■ Exercise aim ■
Lay out the lines of these records as a numbered list, omitting any blank lines. Leave the pictures out of your answer.

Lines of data
>>>

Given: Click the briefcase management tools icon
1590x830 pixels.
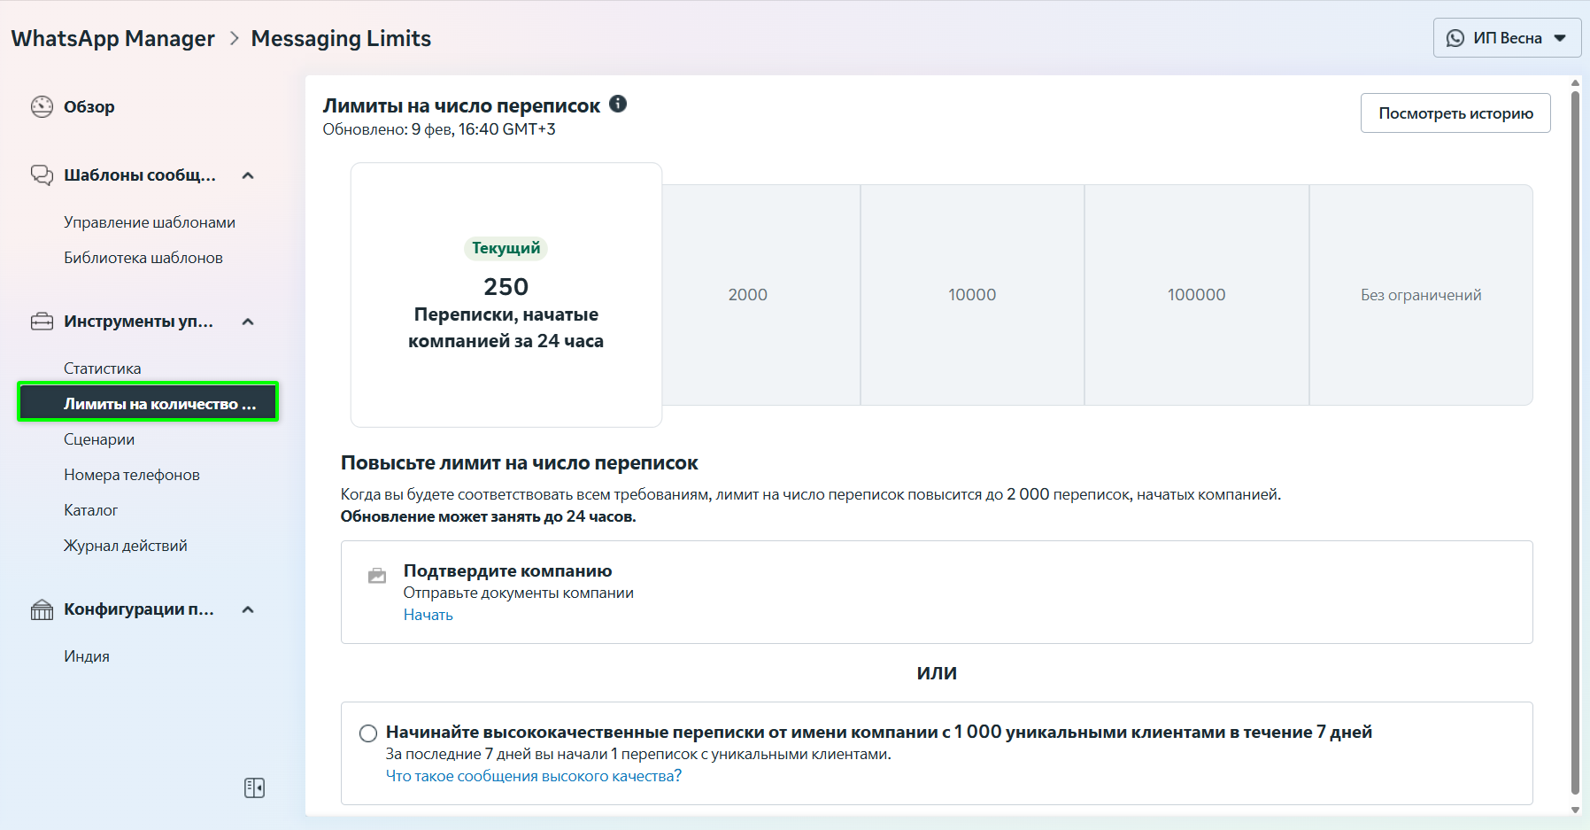Looking at the screenshot, I should 42,322.
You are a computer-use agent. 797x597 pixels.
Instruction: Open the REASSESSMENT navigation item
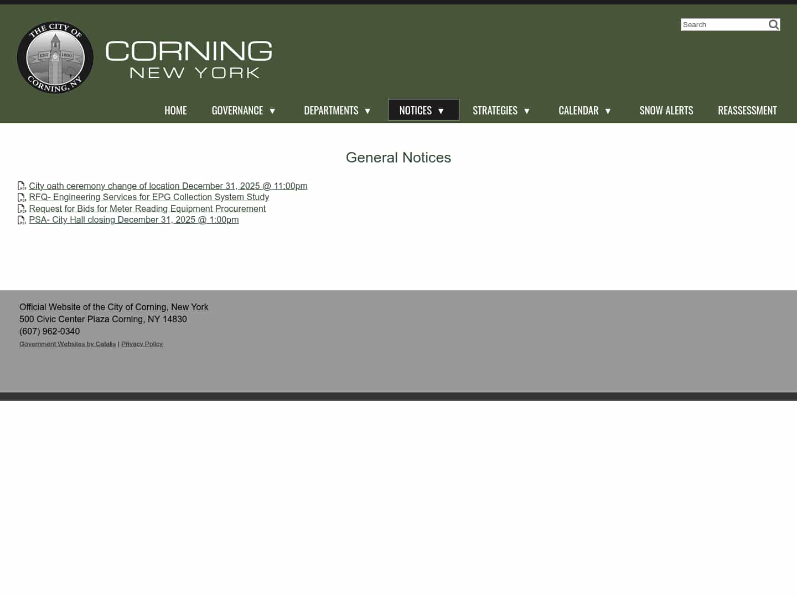pos(747,110)
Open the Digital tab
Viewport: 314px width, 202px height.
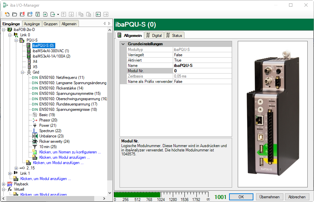coord(154,35)
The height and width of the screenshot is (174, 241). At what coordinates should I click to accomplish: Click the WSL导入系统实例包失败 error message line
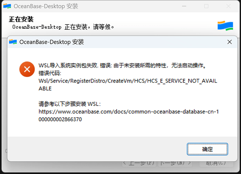pyautogui.click(x=123, y=65)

<<<

■ Output of the task ■
1. Given: Click the briefcase management tools icon
2. 1590x830 pixels.
3. Looking at the screenshot, I should 42,322.
4. You are a computer-use agent. 797x597 pixels.
5. Instruction: Open the REASSESSMENT navigation item
6. pos(747,110)
7. Open the Digital tab
8. Viewport: 314px width, 202px height.
9. coord(154,35)
10. The height and width of the screenshot is (174, 241). At what coordinates should I click to accomplish: Click the WSL导入系统实例包失败 error message line
11. pyautogui.click(x=123, y=65)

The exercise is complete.